> _CHALLENGE_
Please print the stretch of the data from the line containing "so click(x=1243, y=20)." through the line containing "show volume control", reproducing each of those lines verbatim.

=-=-=-=-=

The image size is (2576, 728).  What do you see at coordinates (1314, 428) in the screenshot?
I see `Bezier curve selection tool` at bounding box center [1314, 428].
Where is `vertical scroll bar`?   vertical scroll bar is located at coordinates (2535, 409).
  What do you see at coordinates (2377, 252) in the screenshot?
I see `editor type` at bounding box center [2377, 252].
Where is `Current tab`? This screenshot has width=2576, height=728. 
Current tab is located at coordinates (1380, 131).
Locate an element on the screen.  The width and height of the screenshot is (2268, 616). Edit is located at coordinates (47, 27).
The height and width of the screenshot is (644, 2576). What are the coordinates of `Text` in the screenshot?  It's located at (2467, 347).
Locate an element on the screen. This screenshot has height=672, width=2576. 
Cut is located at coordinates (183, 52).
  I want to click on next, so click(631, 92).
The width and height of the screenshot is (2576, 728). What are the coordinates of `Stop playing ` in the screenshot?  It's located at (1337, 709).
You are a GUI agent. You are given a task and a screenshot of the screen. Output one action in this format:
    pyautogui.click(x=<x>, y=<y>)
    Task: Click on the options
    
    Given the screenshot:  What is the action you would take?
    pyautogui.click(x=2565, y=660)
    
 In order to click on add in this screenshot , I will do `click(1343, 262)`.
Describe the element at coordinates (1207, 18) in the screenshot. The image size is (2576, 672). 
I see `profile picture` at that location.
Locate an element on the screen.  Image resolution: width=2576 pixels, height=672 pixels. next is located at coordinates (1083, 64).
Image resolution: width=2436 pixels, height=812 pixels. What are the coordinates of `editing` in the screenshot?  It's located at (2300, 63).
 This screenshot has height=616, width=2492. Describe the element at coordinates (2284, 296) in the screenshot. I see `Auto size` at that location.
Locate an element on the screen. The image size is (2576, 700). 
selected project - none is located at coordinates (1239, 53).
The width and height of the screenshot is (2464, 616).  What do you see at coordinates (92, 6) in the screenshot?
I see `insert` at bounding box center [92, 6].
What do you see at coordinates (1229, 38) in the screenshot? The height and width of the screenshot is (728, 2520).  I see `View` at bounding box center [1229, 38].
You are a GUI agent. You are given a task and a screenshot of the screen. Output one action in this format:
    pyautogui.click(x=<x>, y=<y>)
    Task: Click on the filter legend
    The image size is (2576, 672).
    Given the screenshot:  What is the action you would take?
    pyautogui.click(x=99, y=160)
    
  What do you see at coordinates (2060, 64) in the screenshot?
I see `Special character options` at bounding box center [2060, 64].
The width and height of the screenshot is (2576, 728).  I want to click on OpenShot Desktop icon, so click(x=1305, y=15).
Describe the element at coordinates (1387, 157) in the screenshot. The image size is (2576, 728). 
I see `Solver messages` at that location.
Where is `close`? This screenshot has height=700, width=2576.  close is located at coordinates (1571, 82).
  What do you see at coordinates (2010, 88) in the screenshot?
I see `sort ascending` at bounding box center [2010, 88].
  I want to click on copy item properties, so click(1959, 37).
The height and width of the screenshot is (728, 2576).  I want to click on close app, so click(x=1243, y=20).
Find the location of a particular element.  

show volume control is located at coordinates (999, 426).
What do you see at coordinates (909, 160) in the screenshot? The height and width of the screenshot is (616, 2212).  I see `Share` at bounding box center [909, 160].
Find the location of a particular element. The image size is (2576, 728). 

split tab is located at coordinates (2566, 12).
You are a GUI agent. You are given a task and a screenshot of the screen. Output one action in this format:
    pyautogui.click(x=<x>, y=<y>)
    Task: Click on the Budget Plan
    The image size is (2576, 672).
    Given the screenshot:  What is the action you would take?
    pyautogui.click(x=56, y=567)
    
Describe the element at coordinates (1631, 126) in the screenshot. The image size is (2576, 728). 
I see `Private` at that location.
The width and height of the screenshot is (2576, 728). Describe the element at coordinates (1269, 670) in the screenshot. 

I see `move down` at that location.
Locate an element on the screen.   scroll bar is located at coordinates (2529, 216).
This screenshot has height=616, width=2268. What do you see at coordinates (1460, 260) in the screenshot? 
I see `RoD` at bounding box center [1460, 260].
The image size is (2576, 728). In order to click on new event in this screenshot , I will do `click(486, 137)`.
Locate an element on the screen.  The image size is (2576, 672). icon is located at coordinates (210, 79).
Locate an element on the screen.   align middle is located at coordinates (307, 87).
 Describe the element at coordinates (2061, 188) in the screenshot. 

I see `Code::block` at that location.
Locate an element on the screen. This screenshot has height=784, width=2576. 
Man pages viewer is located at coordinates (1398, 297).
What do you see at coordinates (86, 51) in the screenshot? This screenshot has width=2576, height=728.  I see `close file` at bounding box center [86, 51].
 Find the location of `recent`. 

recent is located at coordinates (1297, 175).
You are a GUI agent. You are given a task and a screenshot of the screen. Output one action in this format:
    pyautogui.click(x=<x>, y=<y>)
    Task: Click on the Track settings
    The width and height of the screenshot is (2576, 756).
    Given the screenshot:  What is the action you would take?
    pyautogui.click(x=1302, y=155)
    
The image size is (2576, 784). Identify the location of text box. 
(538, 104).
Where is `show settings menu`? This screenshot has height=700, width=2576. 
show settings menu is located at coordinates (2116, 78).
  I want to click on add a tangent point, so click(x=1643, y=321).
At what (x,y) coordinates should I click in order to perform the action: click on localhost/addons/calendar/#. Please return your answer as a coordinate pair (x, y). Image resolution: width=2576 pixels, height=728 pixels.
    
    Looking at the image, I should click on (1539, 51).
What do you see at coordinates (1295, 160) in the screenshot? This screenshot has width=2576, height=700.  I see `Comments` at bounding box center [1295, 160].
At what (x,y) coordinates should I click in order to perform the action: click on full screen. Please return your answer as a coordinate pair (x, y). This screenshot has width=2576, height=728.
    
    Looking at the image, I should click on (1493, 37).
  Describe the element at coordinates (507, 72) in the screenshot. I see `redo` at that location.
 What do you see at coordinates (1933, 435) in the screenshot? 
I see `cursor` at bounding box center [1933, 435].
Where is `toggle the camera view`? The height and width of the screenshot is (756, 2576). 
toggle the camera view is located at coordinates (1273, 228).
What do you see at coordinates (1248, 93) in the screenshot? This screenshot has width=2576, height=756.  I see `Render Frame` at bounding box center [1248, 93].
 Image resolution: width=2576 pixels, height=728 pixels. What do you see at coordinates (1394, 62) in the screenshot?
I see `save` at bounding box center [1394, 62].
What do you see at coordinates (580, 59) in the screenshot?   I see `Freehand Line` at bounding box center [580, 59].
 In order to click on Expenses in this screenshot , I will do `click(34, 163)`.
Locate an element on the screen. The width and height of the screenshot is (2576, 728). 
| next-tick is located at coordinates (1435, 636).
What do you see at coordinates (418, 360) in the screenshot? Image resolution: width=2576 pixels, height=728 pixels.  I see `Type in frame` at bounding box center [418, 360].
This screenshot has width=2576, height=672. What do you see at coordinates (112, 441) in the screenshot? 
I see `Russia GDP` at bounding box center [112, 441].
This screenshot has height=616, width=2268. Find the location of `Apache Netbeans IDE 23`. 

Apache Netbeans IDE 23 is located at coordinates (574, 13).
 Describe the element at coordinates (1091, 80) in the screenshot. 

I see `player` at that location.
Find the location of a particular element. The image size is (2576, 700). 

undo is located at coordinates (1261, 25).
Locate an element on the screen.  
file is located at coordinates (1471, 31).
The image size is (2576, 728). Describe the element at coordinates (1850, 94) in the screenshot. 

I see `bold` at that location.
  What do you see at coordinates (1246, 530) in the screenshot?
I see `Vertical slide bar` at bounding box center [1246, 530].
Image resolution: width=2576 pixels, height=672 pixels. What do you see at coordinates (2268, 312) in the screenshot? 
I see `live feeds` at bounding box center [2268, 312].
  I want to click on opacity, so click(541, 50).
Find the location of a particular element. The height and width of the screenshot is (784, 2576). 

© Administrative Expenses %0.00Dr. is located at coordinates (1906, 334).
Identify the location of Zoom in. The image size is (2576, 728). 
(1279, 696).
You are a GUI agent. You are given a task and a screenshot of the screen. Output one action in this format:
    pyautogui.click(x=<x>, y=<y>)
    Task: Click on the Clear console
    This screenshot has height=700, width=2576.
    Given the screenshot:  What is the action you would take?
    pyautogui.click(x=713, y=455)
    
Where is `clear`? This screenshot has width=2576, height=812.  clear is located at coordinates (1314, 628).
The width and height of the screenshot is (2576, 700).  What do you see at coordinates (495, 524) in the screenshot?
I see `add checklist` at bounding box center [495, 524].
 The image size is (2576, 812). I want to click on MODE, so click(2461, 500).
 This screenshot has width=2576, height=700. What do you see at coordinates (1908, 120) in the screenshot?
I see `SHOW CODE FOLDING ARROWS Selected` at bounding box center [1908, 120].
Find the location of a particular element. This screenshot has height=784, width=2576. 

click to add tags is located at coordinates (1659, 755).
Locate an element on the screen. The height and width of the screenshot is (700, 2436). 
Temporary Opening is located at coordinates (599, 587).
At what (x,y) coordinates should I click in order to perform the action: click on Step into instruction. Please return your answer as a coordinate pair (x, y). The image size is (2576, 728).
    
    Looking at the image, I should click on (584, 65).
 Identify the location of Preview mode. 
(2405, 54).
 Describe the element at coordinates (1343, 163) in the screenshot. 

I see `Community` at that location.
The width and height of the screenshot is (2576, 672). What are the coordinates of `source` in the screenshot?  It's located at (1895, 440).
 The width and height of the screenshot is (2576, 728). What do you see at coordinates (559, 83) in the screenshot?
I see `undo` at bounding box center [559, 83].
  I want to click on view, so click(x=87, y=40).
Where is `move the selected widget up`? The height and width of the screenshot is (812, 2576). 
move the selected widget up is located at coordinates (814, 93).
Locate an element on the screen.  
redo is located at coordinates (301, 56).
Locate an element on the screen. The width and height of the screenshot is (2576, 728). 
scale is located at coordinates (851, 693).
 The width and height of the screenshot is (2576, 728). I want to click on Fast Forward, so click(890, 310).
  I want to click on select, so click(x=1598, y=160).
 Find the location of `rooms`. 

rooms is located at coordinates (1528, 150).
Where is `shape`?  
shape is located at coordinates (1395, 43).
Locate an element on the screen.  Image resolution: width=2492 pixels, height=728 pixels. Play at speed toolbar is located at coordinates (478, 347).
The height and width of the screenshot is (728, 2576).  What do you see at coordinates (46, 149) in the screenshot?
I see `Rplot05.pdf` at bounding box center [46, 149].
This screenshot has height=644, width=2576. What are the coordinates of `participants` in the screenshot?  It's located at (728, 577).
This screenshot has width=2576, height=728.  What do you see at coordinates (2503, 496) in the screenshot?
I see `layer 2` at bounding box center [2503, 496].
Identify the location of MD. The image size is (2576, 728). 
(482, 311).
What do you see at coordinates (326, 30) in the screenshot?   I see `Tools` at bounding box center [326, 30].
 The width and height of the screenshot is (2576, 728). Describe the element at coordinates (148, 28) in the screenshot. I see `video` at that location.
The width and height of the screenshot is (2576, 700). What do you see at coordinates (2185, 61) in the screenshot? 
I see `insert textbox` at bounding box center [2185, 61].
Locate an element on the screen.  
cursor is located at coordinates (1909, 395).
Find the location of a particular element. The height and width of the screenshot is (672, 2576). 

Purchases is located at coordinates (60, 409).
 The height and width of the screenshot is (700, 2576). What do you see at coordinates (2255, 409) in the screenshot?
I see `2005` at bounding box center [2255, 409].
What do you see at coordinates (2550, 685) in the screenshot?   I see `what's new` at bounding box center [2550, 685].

=-=-=-=-=

> _ANSWER TO THIS TASK_
The height and width of the screenshot is (728, 2576).  I want to click on close app, so click(x=1243, y=20).
Find the location of a particular element.  

show volume control is located at coordinates (999, 426).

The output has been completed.